Asked in late March how he'll address the now-divergent visions for the land, Mayor Mike McGinn said, "Whatever we decide, we are not going to do something the public doesn't like."

Well, Mayor, the public has been clear in its opposition. Don't build something the public doesn't like. CIENNA MADRID

The "Overwhelming Support" for the Museum Has Been Staged by PR Firms

In politics, there's a term of art for what the backers of the Chihuly museum have been up to as they try to make it appear that there's a groundswell of public support for their project. That term is "astroturfing."

When the pro-museum forces hire public-relations people to stack the audience at a big public meeting (as they did on March 29), and when they offer "fans" on Facebook $25 gift cards to the Space Needle restaurant in exchange for joining their group, it's all part of a time-tested gambit: If you don't have real grassroots support, but you do have money, well, you just go out and buy yourself some astroturf.

Or, in this case, glasstroturf.

Then, all according to plan, you describe that glasstroturf as a grassroots movement, make sure everyone in your network gives his or her "honest opinion," and pray for articles like the one that appeared in the Seattle Times on March 30, which reported that the PR-firm-sculpted audience at that March 29 public meeting showed "overwhelming support" for the proposed museum.

Thankfully, after The Stranger pointed out just how much glasstroturfing has been deployed to create the impression of "overwhelming support," the Times published a follow-up story on April 1 that explored the pro-Chihuly-museum PR offensive and noted that it's not fooling members of the Seattle City Council. As Council Member Jean Godden understatedly told the Times, the impression created at that public meeting was "a little bit slanted." ELI SANDERS

The People Who Stand to Profit Give Money to Anti-Health-Care, Anti-Environment, Anti-Gay-Equality Politicians

Profits from a Chihuly museum seem likely to be spent against Seattle's interests. Jeffrey Wright—chair of the company that operates the Space Needle, patriarch of the wealthy Wright family, and an extravagant political donor—has given over $50,000 to conservative Republican candidates and Republican Party organizations in the past several years.

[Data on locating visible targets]
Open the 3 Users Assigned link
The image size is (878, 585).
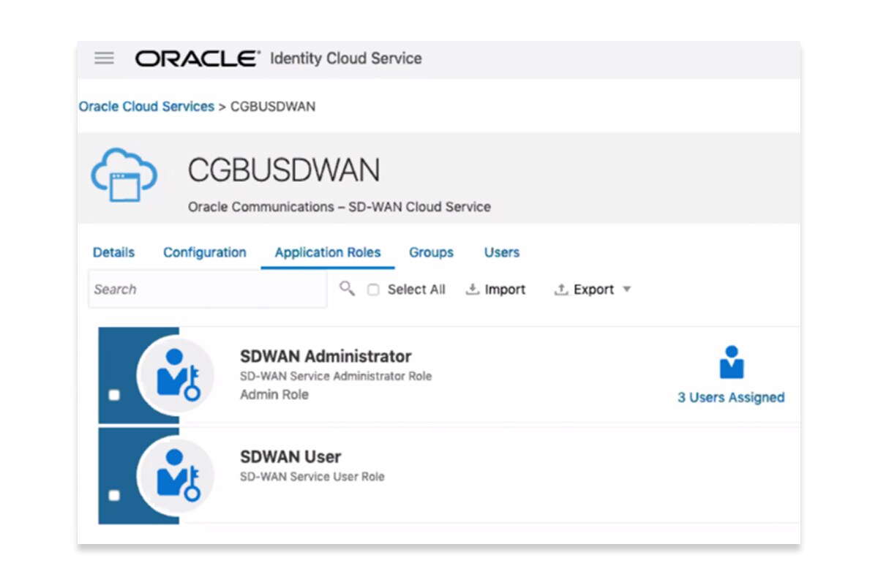731,398
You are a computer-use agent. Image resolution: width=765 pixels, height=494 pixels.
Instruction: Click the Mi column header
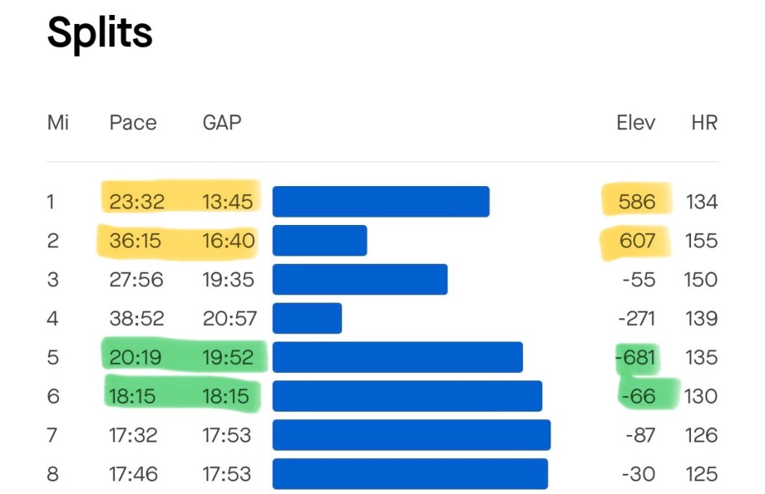pos(58,123)
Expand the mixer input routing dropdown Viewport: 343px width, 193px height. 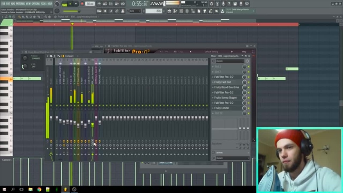click(229, 61)
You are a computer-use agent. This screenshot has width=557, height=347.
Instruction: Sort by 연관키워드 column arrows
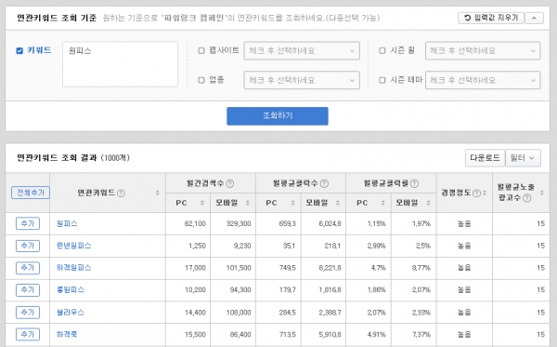pyautogui.click(x=158, y=193)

# Stated problem:
List every person named with both a first and last name in the Chihuly museum excerpt above.

# Response for this exercise:
Mike McGinn
Cienna Madrid
Eli Sanders
Jean Godden
Jeffrey Wright